On January 26, 2010, Oliver won the Oscar Robertson National Player of the Week Award from the U.S. Basketball Writers Association for games ending the week of January 24, 2010. He was also selected as WAC Preseason Player of the Year prior to the 2010–11 season. During the summer before his senior season with the Spartans, Oliver worked with a personal trainer and played pickup basketball in Las Vegas, Nevada, with NBA players like Chuck Hayes, who attended Modesto Christian High.

When San Jose State beat Oregon 75–72 on November 20, 2010, that was the first time SJSU beat a Pac-10 team since 1992. Prior to that game, Oliver had 1,066 career points, the 10th-highest all-time total among Spartans men's basketball players. By December 2010, Oliver became the Spartans' lead scorer, having scored 34 points in the season opener 67–60 victory against Eastern Washington and 35 points in an 80–77 victory over UC Riverside. The San Francisco Chronicle reported that Oliver was the top scorer of all San Francisco Bay Area college basketball players.

In the 2011 WAC men's basketball tournament, eighth-place San Jose State beat fifth-place Hawaii 75–74 after Oliver scored a jumper with 5 seconds left. The Spartans then defeated fourth-place Idaho 74–68. However, in the semifinal game, San Jose State lost to first-place Utah State 58–54. Oliver missed a potentially game-winning three-pointer with eight seconds remaining in the second half, and Tai Wesley made two free throws to seal the victory. San Jose State finished 2010–11 with a 17–15 record including 5–11 in regular season WAC play.

==Professional career==
Oliver went undrafted in the 2011 NBA draft. On August 25, 2011, he signed a two-year deal with Aris B.C. of Greece. In October 2011, Oliver scored 16 points in Aris' 80–59 Greek Basketball Cup loss to defending Greek Cup champions, Olympiacos B.C. In November 2011, he left Aris after appearing in just three league games.

On December 10, 2011, Oliver signed with the Sacramento Kings. He played one minute in a preseason game on December 17 against the Golden State Warriors, recording one rebound. He was later waived by the Kings on December 21, 2011. On December 28, 2011, Oliver was acquired by the Reno Bighorns of the NBA Development League. On January 11, 2012, he was waived by the Bighorns due to injury. Oliver averaged 6.6 points, 2.4 rebounds and 1.0 assists per game with 39.3% field goal shooting in five games with Reno.

On November 1, 2012, Oliver was reacquired by the Bighorns. In Reno's one preseason game, a 111–103 win over the Idaho Stampede, Oliver recorded 8 points and 1 assist. On November 21, 2012, he was waived by the Bighorns.

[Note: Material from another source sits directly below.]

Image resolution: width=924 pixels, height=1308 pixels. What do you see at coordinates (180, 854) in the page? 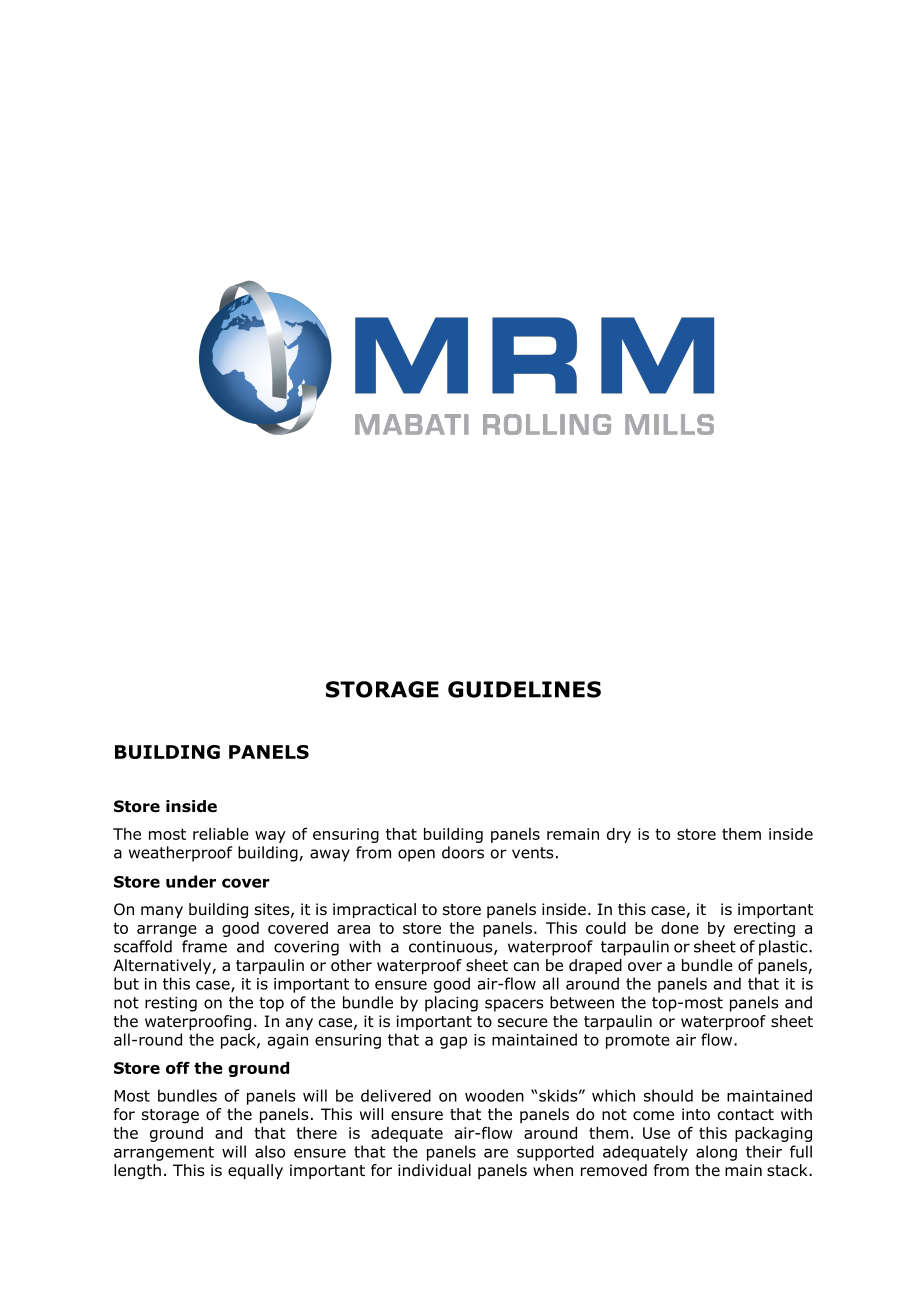
I see `weatherproof` at bounding box center [180, 854].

On August 8, 2013, Oliver signed with Stelmet Zielona Góra of Poland for the 2013–14 season. However, he was released by Stelmet a month later due to a range of injuries.

In November 2013, Oliver joined the South Houston Assault of the American Basketball Association to attend their training camp.

In March 2014, Oliver signed with the Taranaki Mountainairs for the 2014 New Zealand NBL season. On May 10, 2014, he recorded a franchise-high 42 points in a 126–90 win over the Super City Rangers. On June 9, 2014, he was released by the Mountainairs due to injury and clashes with management.

On August 22, 2014, Oliver signed a one-year deal with Fuerza Regia of the Liga Nacional de Baloncesto Profesional. He made just one appearance for the team in 2014–15, scoring six points on February 21, 2015, against Gansos Salvajes. Later that year, he had a three-game stint with Mineros de Caborca.